Assignment:
Reproduce verbatim the part of the records below that begins with the line containing "The height and width of the screenshot is (1033, 1921)." and ends with the line containing "app-title: Chat App is", including both of those lines.
Given records START
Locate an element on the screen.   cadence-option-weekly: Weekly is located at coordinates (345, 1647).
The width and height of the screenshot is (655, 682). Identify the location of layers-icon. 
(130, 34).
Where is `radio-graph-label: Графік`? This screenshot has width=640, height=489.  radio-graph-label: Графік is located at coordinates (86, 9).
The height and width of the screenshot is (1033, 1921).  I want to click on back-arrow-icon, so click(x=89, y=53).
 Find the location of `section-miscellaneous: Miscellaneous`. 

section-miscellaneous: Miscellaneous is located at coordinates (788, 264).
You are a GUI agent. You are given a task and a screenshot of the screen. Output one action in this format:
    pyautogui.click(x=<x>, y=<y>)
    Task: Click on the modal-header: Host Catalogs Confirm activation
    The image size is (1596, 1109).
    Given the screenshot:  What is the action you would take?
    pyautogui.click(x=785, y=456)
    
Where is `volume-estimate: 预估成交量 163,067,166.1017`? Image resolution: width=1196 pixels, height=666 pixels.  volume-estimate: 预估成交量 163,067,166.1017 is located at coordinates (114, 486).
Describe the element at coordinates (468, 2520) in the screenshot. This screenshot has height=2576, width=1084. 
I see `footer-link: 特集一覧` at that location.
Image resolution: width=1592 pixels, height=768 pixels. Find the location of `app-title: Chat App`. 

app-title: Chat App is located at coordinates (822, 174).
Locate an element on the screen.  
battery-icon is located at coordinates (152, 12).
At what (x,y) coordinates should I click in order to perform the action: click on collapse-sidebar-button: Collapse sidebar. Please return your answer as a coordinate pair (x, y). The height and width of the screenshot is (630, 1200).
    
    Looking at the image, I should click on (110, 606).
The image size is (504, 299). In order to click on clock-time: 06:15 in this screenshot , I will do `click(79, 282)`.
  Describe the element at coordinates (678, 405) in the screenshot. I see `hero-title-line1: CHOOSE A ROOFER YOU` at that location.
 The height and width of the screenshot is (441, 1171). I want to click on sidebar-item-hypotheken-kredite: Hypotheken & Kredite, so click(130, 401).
Given records END
Solved problem:
The height and width of the screenshot is (1033, 1921).  I want to click on back-arrow-icon, so click(x=89, y=53).
 Find the location of `section-miscellaneous: Miscellaneous`. 

section-miscellaneous: Miscellaneous is located at coordinates (788, 264).
You are a GUI agent. You are given a task and a screenshot of the screen. Output one action in this format:
    pyautogui.click(x=<x>, y=<y>)
    Task: Click on the modal-header: Host Catalogs Confirm activation
    The image size is (1596, 1109).
    Given the screenshot:  What is the action you would take?
    pyautogui.click(x=785, y=456)
    
Where is `volume-estimate: 预估成交量 163,067,166.1017`? Image resolution: width=1196 pixels, height=666 pixels.  volume-estimate: 预估成交量 163,067,166.1017 is located at coordinates (114, 486).
Describe the element at coordinates (468, 2520) in the screenshot. This screenshot has height=2576, width=1084. 
I see `footer-link: 特集一覧` at that location.
Image resolution: width=1592 pixels, height=768 pixels. Find the location of `app-title: Chat App`. 

app-title: Chat App is located at coordinates (822, 174).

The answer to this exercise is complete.